La scelta di digitalizzare la prescrizione farmacologica, limitandosi alla mera dematerializzazione delle ricette, condiziona la possibilità di aggiungere servizi utili per i medici e i cittadini. È un perfetto esempio di come, replicando in digitale un processo pensato per la carta, non si riescano a cogliere i vantaggi che l’ICT potrebbe offrire.
Il medico, dopo aver formulato una diagnosi (o un sospetto diagnostico), prescrive una terapia che può riguardare uno o più farmaci. La ricetta è il documento, ieri cartaceo, oggi elettronico, con cui il paziente può recarsi in farmacia per ritirare il farmaco e, qualora esso sia a carico del servizio sanitario nazionale, ne autorizza la spesa. Alla base del processo c’è dunque la terapia che prevede l’uso di uno o più farmaci, in una certa posologia, per un periodo di tempo; nel caso dei pazienti cronici la terapia può essere continuativa, anche se nel tempo può variare il dosaggio e talvolta la forma farmaceutica.
La digitalizzazione della ricetta e la creazione del sistema di accoglienza centrale (SAC), in alcuni casi mediato dai sistemi di accoglienza regionali (SAR), consente di quantificare e valorizzare la spesa dei farmaci. Ma cosa offre a livello clinico ? Quali risposte può fornire rispetto, ad esempio, all’aderenza terapeutica e il rischio di interazioni ed effetti avversi ?

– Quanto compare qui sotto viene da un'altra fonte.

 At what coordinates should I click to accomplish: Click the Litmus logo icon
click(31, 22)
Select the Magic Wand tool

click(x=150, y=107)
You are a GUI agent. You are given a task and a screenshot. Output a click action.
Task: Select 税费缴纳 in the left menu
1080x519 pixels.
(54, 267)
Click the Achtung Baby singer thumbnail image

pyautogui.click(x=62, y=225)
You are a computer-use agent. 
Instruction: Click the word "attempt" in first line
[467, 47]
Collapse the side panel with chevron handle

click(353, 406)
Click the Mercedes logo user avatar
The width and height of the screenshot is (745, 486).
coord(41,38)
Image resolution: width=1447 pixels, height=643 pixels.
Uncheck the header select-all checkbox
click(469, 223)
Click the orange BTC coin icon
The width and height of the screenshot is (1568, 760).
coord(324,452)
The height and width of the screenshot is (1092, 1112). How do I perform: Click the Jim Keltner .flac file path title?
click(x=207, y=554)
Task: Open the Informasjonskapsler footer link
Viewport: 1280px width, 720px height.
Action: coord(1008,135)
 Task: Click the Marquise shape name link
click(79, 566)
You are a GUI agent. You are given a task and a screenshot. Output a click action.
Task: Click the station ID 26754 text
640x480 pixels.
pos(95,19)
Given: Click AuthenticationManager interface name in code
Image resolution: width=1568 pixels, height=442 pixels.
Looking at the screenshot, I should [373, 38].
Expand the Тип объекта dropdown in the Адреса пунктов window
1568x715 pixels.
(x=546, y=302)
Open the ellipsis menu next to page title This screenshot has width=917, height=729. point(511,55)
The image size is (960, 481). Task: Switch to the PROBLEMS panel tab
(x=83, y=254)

L’aver replicato, in digitale, i dati presenti nella ricetta cartacea, quella per intenderci di colore rosso, fa sì che le due uniche informazioni disponibili siano il codice o la descrizione del farmaco e la sua quantità. Mancano la posologia, il dosaggio e la durata della terapia. Non posso quindi realizzare, utilizzando i dati del SAR o del SAC, un’app per ricordare al paziente quando e come deve assumere il farmaco che gli è stato prescritto, né tantomeno controllare la sua aderenza terapeutica.
Il medico deve ricostruire la terapia del paziente guardando le ricette, nelle quali però di nuovo non ci sono le informazioni sulla posologia, la durata e le eventuali note – indicazioni fornite al paziente. Deve quindi chiedere a questi, se lo ricorda, quale terapia sta seguendo.
Non avendo la terapia, ma le ricette, diventa anche più difficile controllare le interazioni tra farmaci e gli eventuali rischi di effetti avversi (che dipendono anche dal dosaggio e la posologia). Anche in questo caso devo ricostruire la terapia partendo dalle ricette, facendo delle assunzioni e senza avere dati importanti per eseguire un calcolo preciso e accurato dei rischi presenti.
Se guardiamo poi gli aspetti più pratici per il paziente, dobbiamo osservare che per ritirare il farmaco il paziente deve, a meno di non avere un’app, dove questa esiste, consegnare in farmacia il promemoria cartaceo stampato dal medico prescrittore. Questo modulo, prodotto su carta bianca, è ciò che ha fatto dire ad alcuni medici che più che dematerializzare la ricetta si è provveduto a decolorarla.
Che dire poi delle fustelle ? Una volta si attaccavano a mano sulle ricette rosse; oggi si attaccano sui dei moduli stampati dal gestionale della farmacia.
Quale lezione possiamo imparare allora dalla dematerializzazione delle ricette farmaceutiche ? Per prima cosa che è necessario coinvolgere, nella progettazione di un sistema, gli utenti (in questo caso medici e pazienti). Si deve poi analizzare i processi con mente aperta, libera, chiedendosi come si possano migliorare, rendendo la vita più facile agli utenti. Bisogna poi chiedersi se è opportuno digitalizzare solo una parte del processo o farlo per intero; nel caso debba essere solo una parte, chiedersi se è più utile iniziare dalla testa (la terapia) o dalla coda (la ricetta).
Magari poi, come avviene negli altri paesi, coinvolgere nella progettazione gli stakeholder e gli esperti; si otterrebbe sicuramente un risultato migliore e il progetto sarebbe sentito e vissuto diversamente, non come l’ennesima imposizione burocratica calata dall’alto.
La terapia farmacologica è, in medicina, un processo fondamentale: è davvero un peccato averla trascurata, limitandosi solo a “far di conto“.
Analisi centrata che mi trova concorde su tutto. Il problema è sempre non dirselo tra chi conosce già i problemi ma raggiungere chi puo fare la differenza. Grazie per la condivisione.